Dia orang yang sudah lama kamu kagumi.

Kamu lumayan sering mengungkit soal dirinya ketika kita bercakap, bagaimana kamu berharap dia bisa menyadari kehadiranmu. Sekarang dia telah menyadarimu. Bahkan mengajakmu menjadi pendampingnya ke pesta.

Ada sebuah ungkapan ‘Bahagialah jika melihat orang yang kamu cintai bahagia.’ Saat itu aku merasa ungkapan itu FAIL! Gagal! Teruk! Benar-benar tidak relevan dan tidak bisa diandalkan.



Rendezvous - Bagian 3

"Kamu"


Kamu dan aku, percakapan kita selalu terjadi di waktu yang sama setiap hari. Kurang lebih pukul sebelas malam. Percakapan kita selalu dimulai oleh kamu atau aku.

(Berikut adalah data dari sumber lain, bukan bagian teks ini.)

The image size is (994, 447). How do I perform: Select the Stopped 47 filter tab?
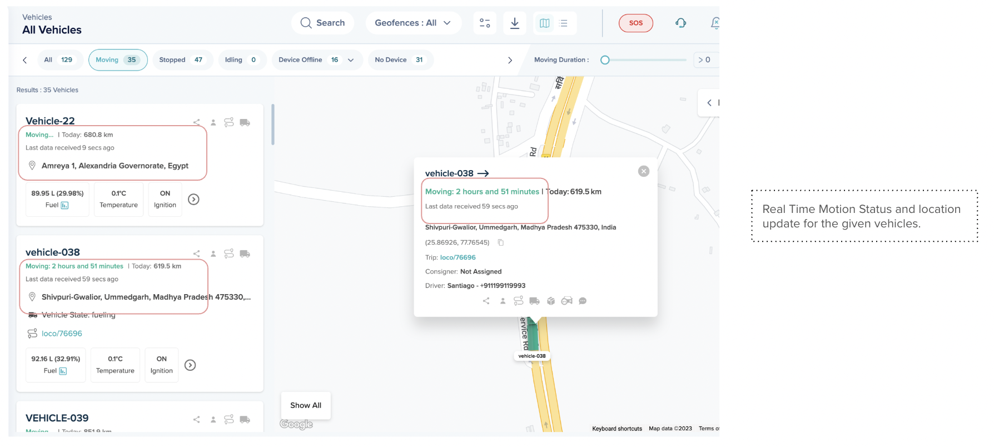coord(181,60)

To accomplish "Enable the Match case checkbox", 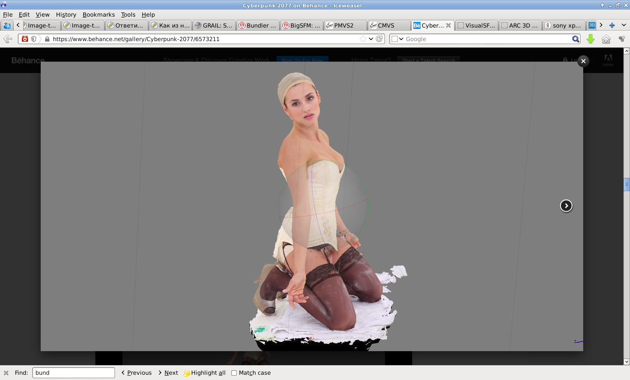I will (x=234, y=373).
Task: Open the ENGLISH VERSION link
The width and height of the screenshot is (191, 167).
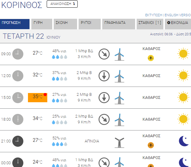Action: pos(178,15)
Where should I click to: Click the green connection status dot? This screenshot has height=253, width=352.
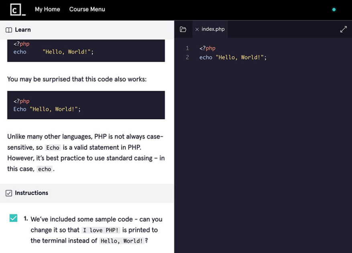click(334, 9)
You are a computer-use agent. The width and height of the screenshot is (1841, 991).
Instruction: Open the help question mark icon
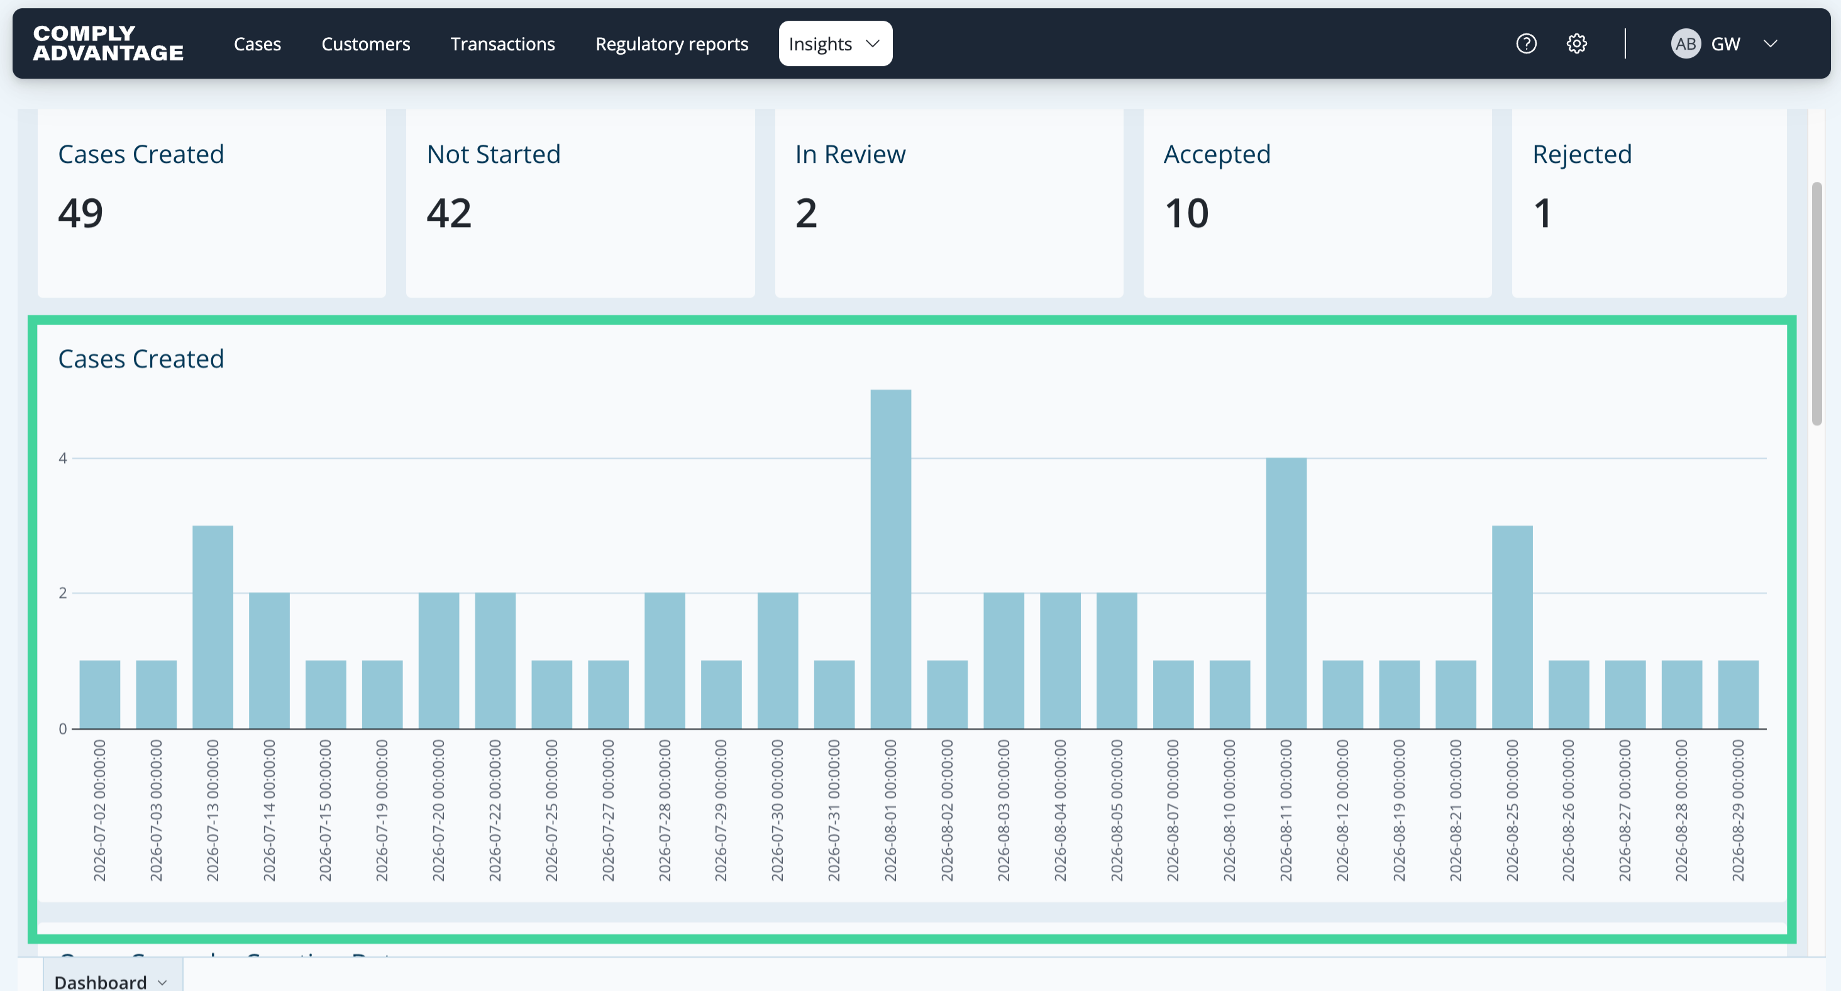coord(1526,44)
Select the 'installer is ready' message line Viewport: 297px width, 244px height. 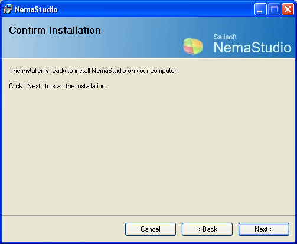[93, 71]
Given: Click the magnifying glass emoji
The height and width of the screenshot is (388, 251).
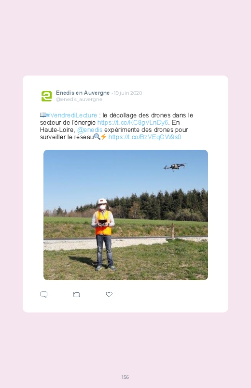Looking at the screenshot, I should pos(97,137).

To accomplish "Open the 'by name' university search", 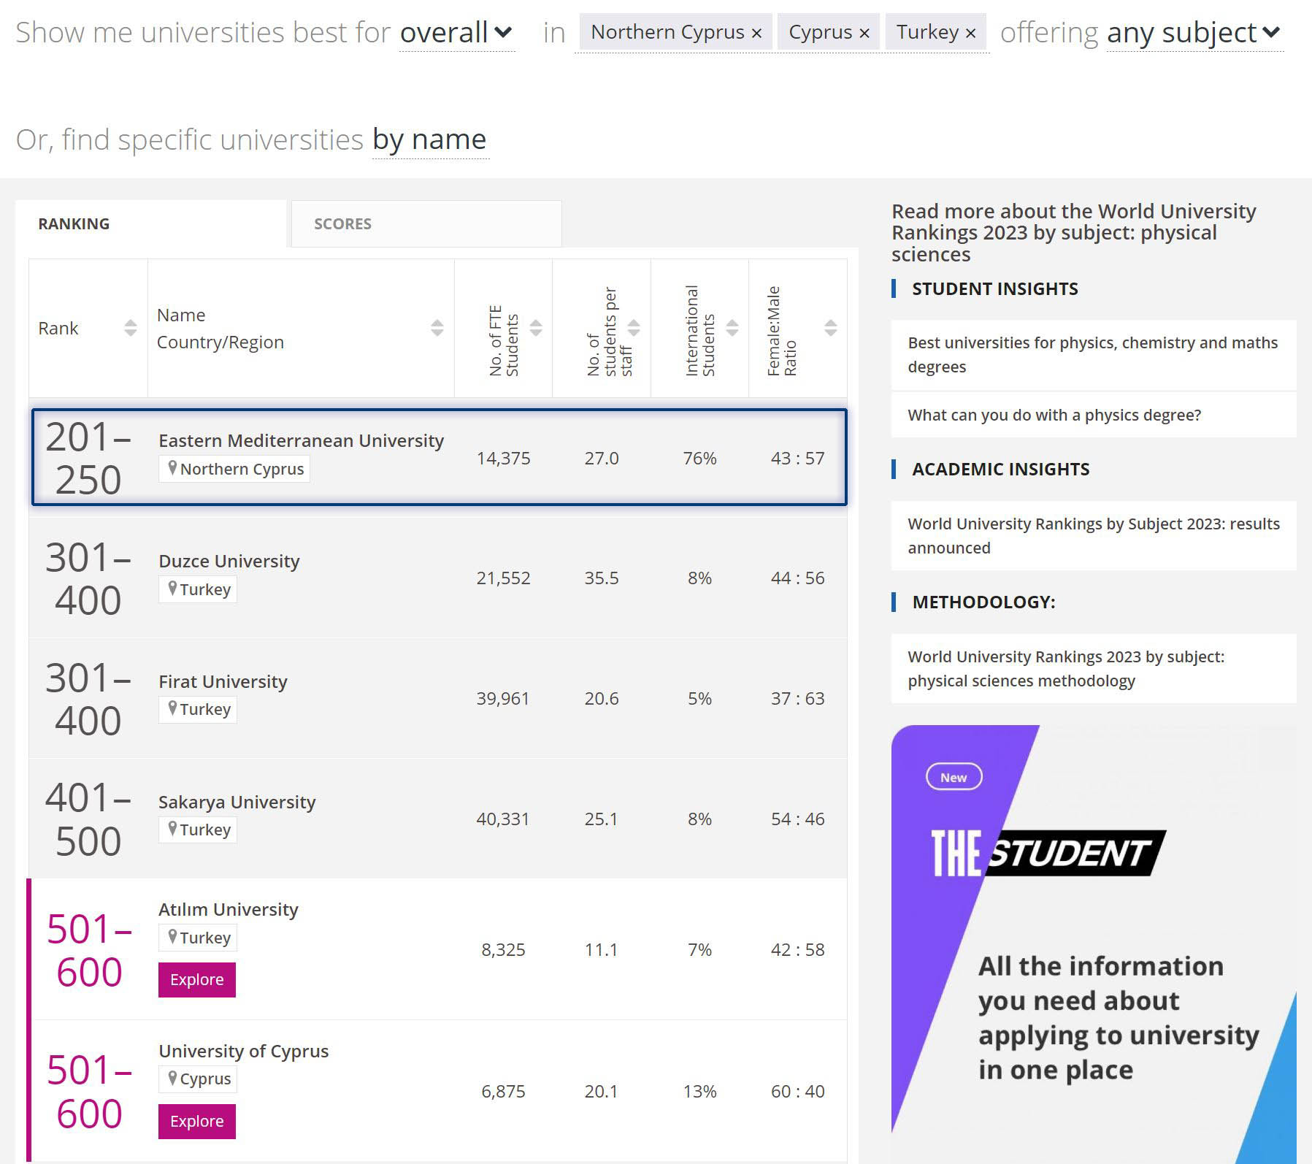I will click(429, 139).
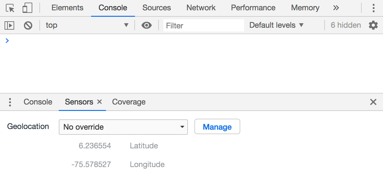Clear console with the ban icon
Viewport: 383px width, 189px height.
pos(28,25)
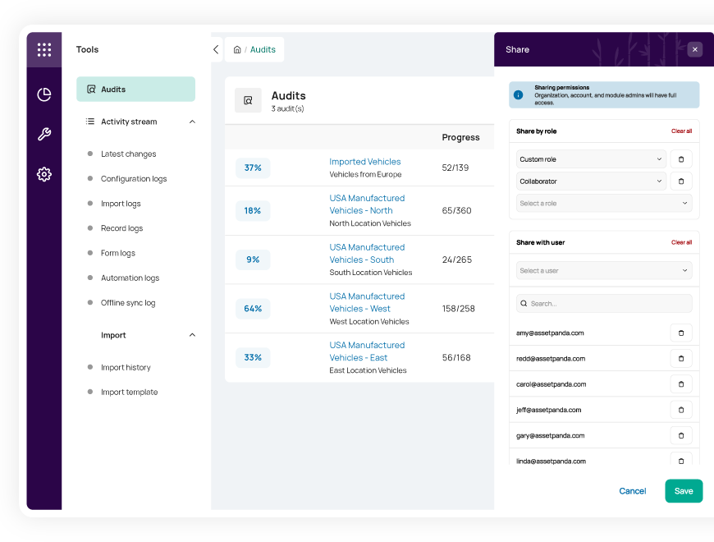The height and width of the screenshot is (542, 714).
Task: Open the settings gear icon in sidebar
Action: [x=44, y=174]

Aku tidak tahu mengapa aku memilih untuk tetap menjadi orang yang berbicara denganmu, dan dipilih menjadi orang yang kamu ajak bicara. Kadang aku merasa tersanjung menjadi kawan bicaramu karena kamu tidak seperti wanita lain, kamu elegan dan menarik tanpa harus berpakaian terbuka. Kamu berwawasan, rendah hati dan rajin.

Kamu dan aku, kita jarang bertemu. Hanya sering bercakap melalui Blackberry. Ya. Tidak ada yang romantis, tidak ada yang begitu luar biasa tentang hal itu. Ini lah satu-satunya cara berkomunikasi yang paling efisien diantara kita. Topik pembicaraan kita juga tidak terlalu banyak. Kebanyakan tentang hal-hal yang kamu lakukan pada hari itu, atau hal-hal yang aku lakukan. Kadang-kadang kita menertawakan hal konyol bersama.

---

Taukah kamu kamu mengingatkan ku dengan kue mochi?

Kamu tertawa ketika aku tidak sengaja memanggilmu dengan sebutan Mochi di salah satu percakapan kita. Menurutmu sebutan itu konyol. Namun setelah kerjadian itu, sebagai ganti nya kamu menamaiku Mochi Pink. Ketika ingin kuberi warna ke sebutan Mochi untuk mu, kamu dengan tegas menolak semua warna.

“Mochi Putih?”

“Mochi Hijau?”

“Aku mau Mochi Pelangi!” tulis mu memaksa. “Mochi Pelangi agar aku tidak pernah kesepian.”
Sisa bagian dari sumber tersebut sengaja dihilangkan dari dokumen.